───── Supplied information ─────
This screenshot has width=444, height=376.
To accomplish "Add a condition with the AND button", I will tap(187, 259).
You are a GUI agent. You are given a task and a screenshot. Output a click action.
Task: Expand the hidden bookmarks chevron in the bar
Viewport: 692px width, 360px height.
─────
───── Supplied information ─────
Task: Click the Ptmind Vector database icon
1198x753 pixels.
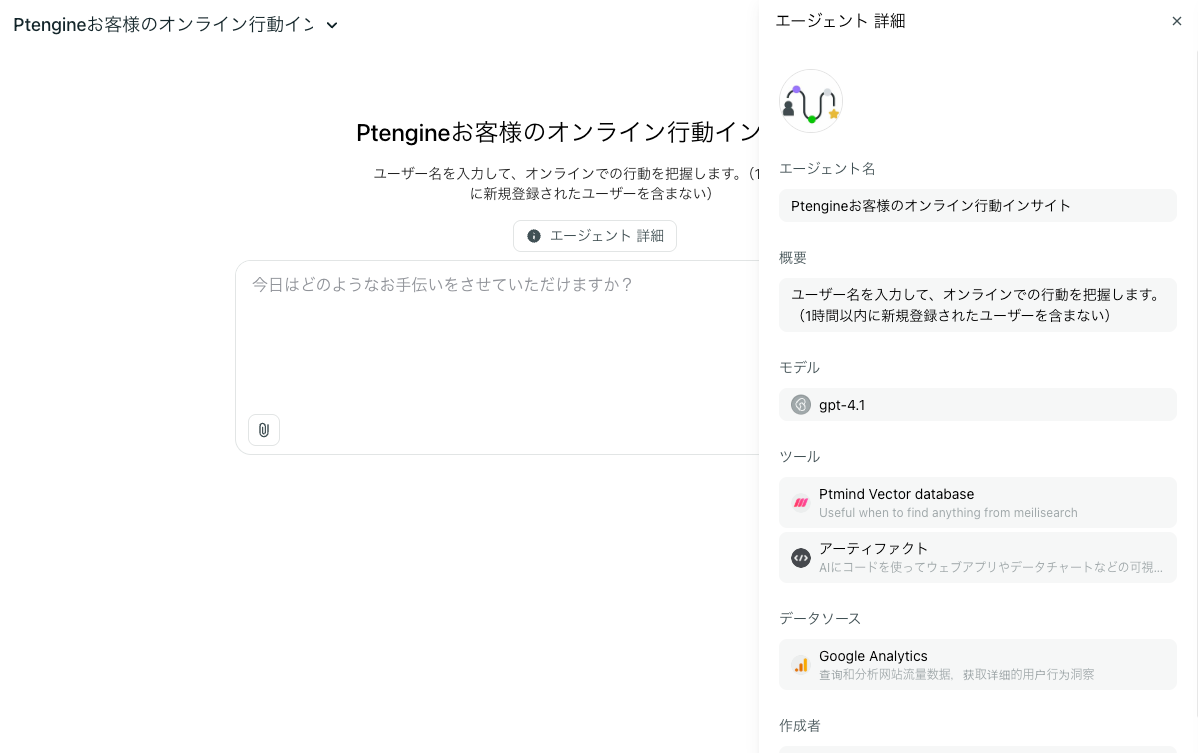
─────
The problem: Starting at the line above that contains "Task: Click the Ptmind Vector database icon", repeat each line exactly up to and including the line that contains "1198x753 pixels.", and stop there.

Output of the task:
Task: Click the Ptmind Vector database icon
1198x753 pixels.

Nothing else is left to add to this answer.